Wappen Krupka

Krupka - Bergstadt Graupen

Die Sage berichtet vom Fündigwerden Graupens im Jahre 1146. Nach ersten Zinnfunden im 12. Jh. erlebte die Stadt ihre große Bergbaublütezeit im 13./14. Jh.
Graupen wurde als Ort 1305 erstmalig erwähnt. In einer Urkunde von 1330 wird die Siedlung bereits als Stadt bezeichnet. Im Jahr 1478 wurden durch König Wladislaw II. die bereits existierenden Stadtrechte bestätigt und das Stadtwappen verliehen. Die Stadt wechselte mehrfach ihre Besitzer.
1529 fiel die Stadt durch Kauf, 1547 nochmals durch Zwangsübergabe an den König von Böhmen Ferdinand I. und wurde damit Königliche Bergstadt.

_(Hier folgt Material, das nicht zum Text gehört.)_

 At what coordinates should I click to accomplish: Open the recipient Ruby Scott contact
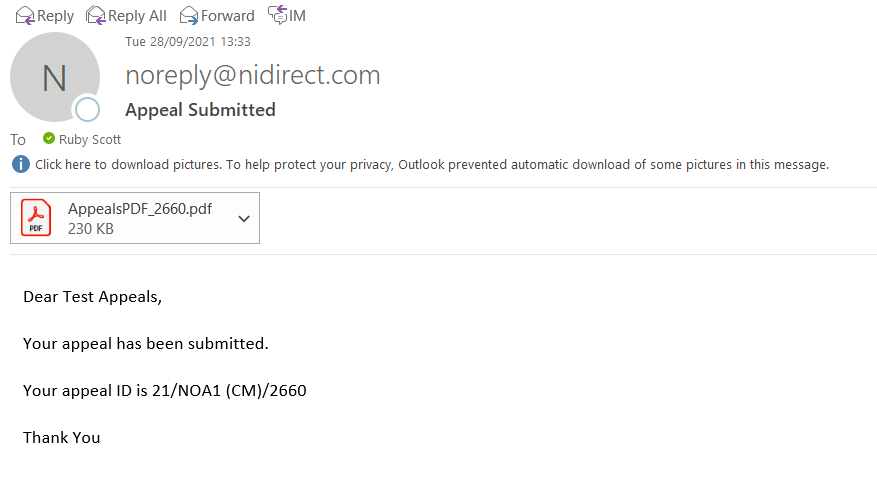coord(90,139)
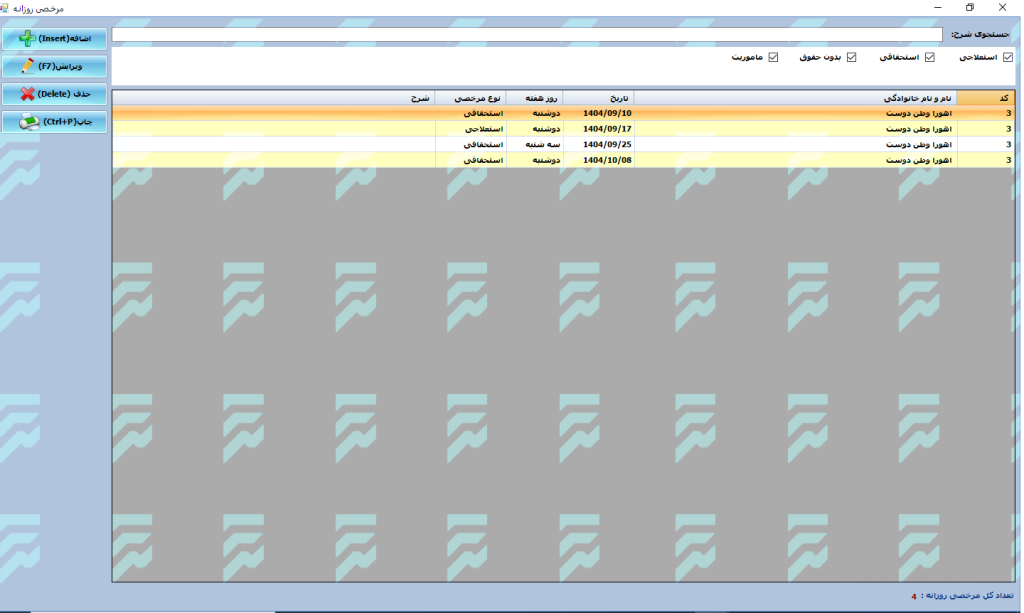Select the سه شنبه row dated 1404/09/25
Image resolution: width=1024 pixels, height=613 pixels.
606,144
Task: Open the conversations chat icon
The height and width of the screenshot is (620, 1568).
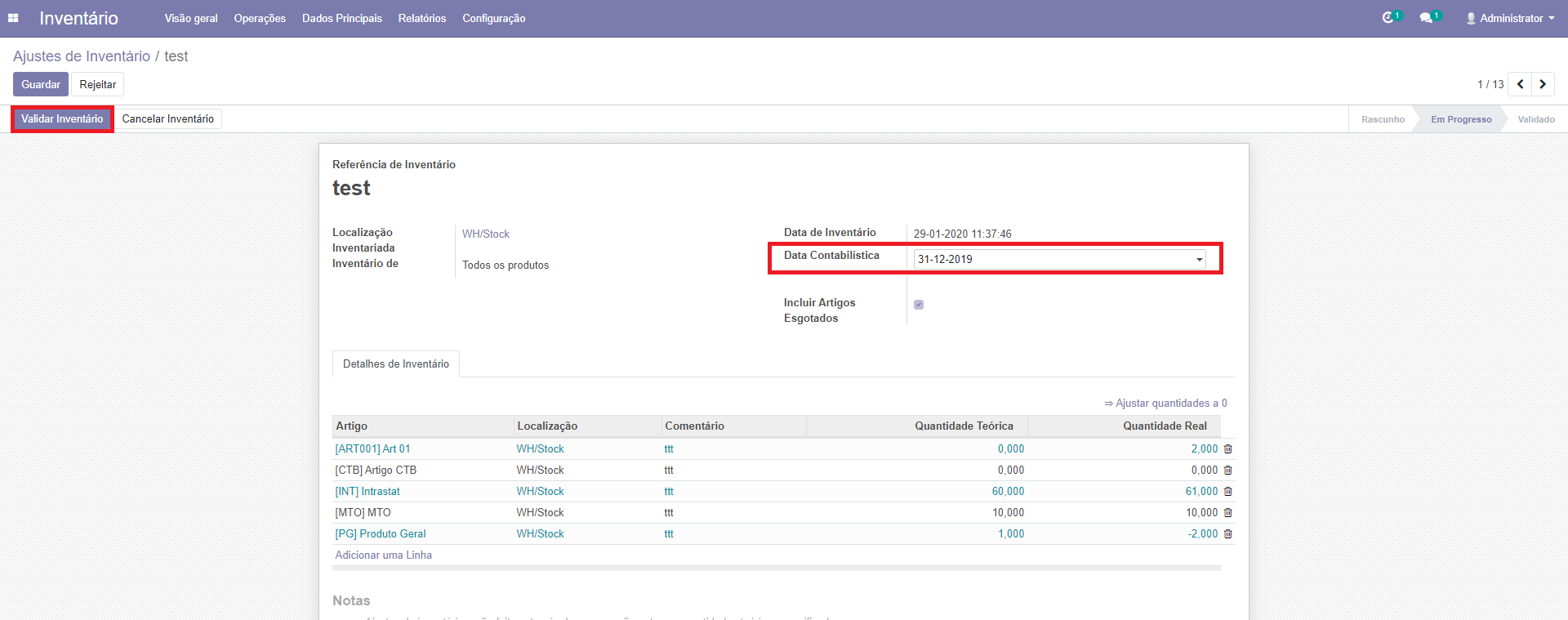Action: pyautogui.click(x=1426, y=18)
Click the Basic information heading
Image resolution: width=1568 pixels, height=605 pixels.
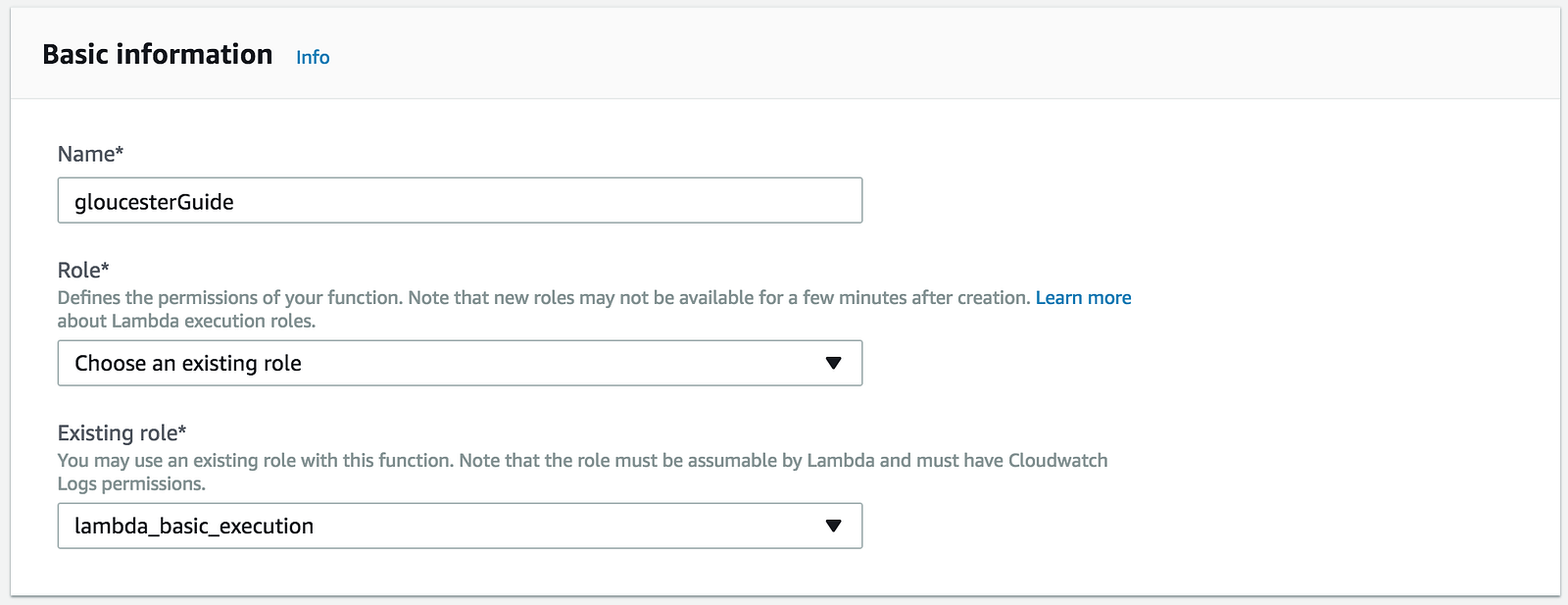[158, 55]
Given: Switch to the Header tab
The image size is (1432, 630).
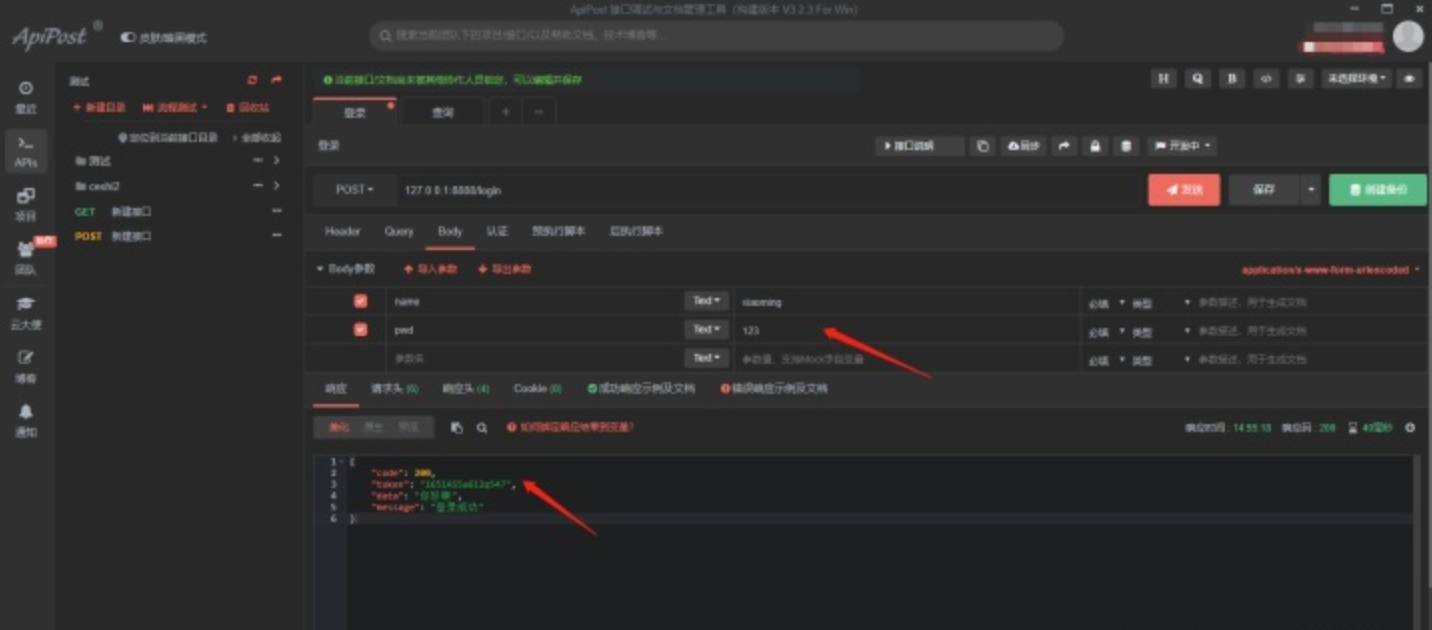Looking at the screenshot, I should pyautogui.click(x=342, y=231).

Graupen wurde mehrfach zerstört während der Hussitenkriege 1426 und 1429, im 30-jährigen Krieg und durch zahlreiche Stadtbrände. Durch die Kriegsschäden und die wachsende Konkurrenz ging der Erz-Bergbau im 17. Jh. stark zurück. Der Beginn des Braunkohlenbergbaus in der Umgebung beförderte im 19. Jh. die Entwicklung Graupens zur Industriestadt. In geringerem Umfang wurde weiterhin Zinnerz gefördert, im 20. Jh. kam die Gewinnung von Wolframerzen, Molybdänit und Flußspat hinzu.
1956 wurde die Erzförderung eingestellt, 1969 auch der Flußspatbergbau. Durch die Eingemeindung umliegender Ortschaften, z.B. 1961 Obergraupen und Mariaschein, entwickelte sich Krupka zu einer Stadt mit 13.000 Einwohnern. Im Stadtbild blieben zahlreiche historisch wertvolle Bauwerke erhalten. Der historische Marktplatz mit der Barockstatue des Hl. Franz von Xaver und die über den Häusern aufragenden Mauern und Gebäudereste der Graupener Burg prägen bis heute den einzigartigen Charakter der alten Bergstadt.